7. Surface-level quality degrades under load
An agent handling complex narrative assembly may drop accents, formatting, or em-dashes. Always run dedicated quality passes for surface features as separate pipeline steps.
8. The cost is negligible; the architecture is everything
Under $10 in API calls for a 30,000-word, fact-checked, multi-voice book. The engineering cost is in the orchestration design, not the API spend.
The FinOps Perspective
The original orchestration plan estimated $110-165 for the full 48,000-word target across 43 agent calls. Here is the breakdown by API:
API Calls Est. Tokens Est.

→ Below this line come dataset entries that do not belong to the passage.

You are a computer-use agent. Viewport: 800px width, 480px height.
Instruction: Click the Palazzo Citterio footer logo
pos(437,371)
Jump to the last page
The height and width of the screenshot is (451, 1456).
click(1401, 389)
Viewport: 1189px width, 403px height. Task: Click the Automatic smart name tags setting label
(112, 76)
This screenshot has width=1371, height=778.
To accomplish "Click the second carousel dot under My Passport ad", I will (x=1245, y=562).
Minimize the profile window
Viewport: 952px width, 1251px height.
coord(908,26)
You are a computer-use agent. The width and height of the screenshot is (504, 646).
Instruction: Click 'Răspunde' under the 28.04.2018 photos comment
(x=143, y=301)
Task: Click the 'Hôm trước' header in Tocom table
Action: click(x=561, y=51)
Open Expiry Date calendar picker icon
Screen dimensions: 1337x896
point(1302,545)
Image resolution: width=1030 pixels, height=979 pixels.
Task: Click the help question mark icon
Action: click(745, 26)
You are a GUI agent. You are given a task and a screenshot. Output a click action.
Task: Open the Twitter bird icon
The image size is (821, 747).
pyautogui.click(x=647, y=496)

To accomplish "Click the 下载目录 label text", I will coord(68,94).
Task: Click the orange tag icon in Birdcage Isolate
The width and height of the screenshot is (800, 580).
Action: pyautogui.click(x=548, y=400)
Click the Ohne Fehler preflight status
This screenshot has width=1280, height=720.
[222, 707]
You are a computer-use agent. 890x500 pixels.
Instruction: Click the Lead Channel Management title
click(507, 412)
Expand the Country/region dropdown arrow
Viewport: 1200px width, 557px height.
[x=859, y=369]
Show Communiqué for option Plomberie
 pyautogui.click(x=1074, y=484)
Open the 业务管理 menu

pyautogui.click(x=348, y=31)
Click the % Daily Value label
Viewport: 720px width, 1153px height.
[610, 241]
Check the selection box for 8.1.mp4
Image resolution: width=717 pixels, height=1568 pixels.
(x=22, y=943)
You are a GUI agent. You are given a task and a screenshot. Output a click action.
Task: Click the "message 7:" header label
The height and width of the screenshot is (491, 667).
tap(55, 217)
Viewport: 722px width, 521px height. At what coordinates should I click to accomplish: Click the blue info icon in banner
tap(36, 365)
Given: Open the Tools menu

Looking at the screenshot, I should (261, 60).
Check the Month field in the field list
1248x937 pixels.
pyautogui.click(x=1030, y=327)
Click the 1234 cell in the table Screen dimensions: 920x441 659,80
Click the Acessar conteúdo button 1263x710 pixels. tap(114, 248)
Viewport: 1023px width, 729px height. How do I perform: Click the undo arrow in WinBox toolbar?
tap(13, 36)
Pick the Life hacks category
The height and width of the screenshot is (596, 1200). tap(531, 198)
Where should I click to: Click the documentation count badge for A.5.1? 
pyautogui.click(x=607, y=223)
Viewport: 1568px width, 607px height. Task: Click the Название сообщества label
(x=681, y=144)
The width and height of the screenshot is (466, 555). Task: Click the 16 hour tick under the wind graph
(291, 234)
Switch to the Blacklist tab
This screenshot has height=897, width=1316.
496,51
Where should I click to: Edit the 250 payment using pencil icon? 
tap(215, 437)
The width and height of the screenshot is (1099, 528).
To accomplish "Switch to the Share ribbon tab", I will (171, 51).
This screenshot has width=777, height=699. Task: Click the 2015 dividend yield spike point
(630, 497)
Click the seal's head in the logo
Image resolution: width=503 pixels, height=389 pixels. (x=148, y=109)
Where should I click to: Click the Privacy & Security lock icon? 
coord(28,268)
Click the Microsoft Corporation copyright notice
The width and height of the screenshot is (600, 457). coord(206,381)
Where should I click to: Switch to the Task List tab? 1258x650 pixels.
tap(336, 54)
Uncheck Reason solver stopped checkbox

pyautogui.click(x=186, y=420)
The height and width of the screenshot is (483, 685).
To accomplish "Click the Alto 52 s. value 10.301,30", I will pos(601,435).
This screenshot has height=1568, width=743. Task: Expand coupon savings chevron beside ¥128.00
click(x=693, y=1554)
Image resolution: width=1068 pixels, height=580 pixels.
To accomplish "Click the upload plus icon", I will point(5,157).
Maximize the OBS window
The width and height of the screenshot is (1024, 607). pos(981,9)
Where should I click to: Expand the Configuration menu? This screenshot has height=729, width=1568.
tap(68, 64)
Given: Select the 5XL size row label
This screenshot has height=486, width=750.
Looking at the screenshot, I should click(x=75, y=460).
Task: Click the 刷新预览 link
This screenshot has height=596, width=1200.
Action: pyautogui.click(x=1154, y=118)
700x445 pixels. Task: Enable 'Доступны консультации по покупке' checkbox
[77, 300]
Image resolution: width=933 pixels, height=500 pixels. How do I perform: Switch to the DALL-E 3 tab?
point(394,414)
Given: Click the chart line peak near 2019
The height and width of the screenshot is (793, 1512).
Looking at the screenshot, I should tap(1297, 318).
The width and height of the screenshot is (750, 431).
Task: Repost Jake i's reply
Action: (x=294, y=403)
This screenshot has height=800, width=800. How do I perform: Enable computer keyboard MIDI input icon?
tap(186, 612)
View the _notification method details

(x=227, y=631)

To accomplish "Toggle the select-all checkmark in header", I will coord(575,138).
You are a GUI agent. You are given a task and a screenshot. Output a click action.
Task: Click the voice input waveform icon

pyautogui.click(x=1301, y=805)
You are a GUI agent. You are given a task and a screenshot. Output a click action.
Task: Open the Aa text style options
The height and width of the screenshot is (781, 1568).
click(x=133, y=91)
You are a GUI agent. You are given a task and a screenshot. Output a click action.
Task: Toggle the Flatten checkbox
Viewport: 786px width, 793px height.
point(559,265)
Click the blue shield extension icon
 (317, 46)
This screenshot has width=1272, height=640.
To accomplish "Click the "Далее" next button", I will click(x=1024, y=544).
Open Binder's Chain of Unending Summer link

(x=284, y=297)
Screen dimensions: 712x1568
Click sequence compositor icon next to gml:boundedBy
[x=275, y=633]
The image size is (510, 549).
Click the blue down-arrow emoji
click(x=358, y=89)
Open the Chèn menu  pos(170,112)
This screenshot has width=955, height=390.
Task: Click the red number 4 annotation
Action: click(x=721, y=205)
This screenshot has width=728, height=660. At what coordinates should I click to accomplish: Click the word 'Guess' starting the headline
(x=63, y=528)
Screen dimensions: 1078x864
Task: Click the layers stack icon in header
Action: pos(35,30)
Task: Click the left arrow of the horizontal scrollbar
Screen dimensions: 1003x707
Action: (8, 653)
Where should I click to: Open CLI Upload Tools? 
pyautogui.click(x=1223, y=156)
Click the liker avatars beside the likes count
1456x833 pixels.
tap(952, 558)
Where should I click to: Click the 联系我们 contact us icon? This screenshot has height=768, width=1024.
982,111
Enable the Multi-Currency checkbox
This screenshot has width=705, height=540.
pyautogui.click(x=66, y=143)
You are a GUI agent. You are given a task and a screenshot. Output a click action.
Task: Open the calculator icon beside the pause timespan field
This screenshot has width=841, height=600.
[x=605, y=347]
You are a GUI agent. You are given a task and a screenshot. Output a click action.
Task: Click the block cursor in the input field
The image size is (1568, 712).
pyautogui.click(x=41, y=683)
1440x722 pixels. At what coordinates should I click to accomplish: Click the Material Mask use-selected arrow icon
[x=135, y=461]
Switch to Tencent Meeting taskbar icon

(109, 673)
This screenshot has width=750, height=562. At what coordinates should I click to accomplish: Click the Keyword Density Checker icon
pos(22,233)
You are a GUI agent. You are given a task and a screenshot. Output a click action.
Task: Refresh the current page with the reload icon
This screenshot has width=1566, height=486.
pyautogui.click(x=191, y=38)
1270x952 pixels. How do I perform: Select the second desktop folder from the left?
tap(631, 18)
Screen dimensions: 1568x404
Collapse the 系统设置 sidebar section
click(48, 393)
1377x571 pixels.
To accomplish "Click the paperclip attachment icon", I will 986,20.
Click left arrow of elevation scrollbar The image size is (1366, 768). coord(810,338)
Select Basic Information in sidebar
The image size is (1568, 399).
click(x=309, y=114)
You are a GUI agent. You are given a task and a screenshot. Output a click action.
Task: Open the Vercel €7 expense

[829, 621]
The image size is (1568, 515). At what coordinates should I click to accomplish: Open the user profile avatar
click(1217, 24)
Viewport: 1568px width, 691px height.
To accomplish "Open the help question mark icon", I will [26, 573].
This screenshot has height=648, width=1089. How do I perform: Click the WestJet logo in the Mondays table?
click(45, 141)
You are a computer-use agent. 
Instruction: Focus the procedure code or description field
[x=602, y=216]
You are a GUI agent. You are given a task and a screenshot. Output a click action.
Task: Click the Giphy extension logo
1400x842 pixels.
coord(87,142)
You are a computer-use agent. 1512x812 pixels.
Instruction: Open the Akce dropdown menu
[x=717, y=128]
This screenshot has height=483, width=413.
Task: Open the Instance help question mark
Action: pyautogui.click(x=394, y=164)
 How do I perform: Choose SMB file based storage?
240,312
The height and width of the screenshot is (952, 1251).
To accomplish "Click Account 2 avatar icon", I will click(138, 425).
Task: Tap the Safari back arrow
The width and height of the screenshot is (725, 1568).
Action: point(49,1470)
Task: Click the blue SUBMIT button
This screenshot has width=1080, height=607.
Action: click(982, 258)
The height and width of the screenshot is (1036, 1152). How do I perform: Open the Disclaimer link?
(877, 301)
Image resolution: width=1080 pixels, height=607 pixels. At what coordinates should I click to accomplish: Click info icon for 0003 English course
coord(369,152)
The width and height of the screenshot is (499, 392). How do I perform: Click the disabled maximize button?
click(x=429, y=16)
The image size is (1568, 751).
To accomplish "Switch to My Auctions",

Cost
----------------------------------------------------
Claude Opus 19 ~1,500,000 $80-120
Perplexity Sonar Pro 7 ~350,000 $8-12
Gemini 2.5 Pro 4 ~800,000 $10-15
ChatGPT GPT-4o 3 ~200,000 $3-5
Groq Llama 3.3 70B 6 ~600,000 $1-2
Claude Sonnet 4 ~400,000 $8-10
----------------------------------------------------
TOTAL 43 ~3,850,000 $110-165
The actual spend came in under $10. Why the 10x difference?
- Aggressive editing cut 18,000 words. The manuscript went from a 48,000-word target to 30,329 published words. Less text = fewer generation tokens.
- Groq is nearly free. At $0.59/M input tokens, the 6 Groq calls cost pennies.
- Gemini's free tier covered our usage. The 4 Gemini calls fit within Google's generous free allocation.
- We reused outputs aggressively. Dossiers from Phase 1 were passed to every subsequent phase without regeneration.
The cost per word of the final manuscript: approximately $0.0003. For context, a human ghostwriter charges $0.50-$2.00 per word for this type of work.
What We Would Do Differently
- Anti-redundancy briefs: give each agent a list of anecdotes already claimed by other agents, updated in real-time as they write.
- Adversarial voice testing: before the full pipeline, run a blind test where a reviewer tries to identify which founder is speaking from unmarked excerpts.
- Tension injection: explicitly assign one agent the role of "dissenter" -- someone whose job is to find disagreements and introduce doubt.
- Streaming coherence monitor: instead of checking coherence after each wave, stream outputs to Gemini in real-time and get incremental feedback.
Stack Reference
- Orchestrator: geo-orchestrator (custom multi-model pipeline)
- Primary writing: Claude Opus 4.6 (Anthropic)
- Research + fact-check: Perplexity Sonar Pro
- Coherence analysis: Gemini 2.5 Pro (Google)
- Creative variations: ChatGPT GPT-4o (OpenAI)
- Fast iteration: Groq (Llama 3.3 70B)
- Formatting + deploy: Claude Sonnet (Anthropic)
- Frontend: Next.js 16 + React 19 + Tailwind 4
- Hosting: Vercel
- Published: alexandrecaramaschi.com/founders
Alexandre Caramaschi is CEO of Brasil GEO, former CMO of Semantix (Nasdaq), and co-founder of AI Brasil. This article documents the technical pipeline behind "5 Fundadores, 5 Segundos, 1 Futuro," a multi-agent editorial production experiment.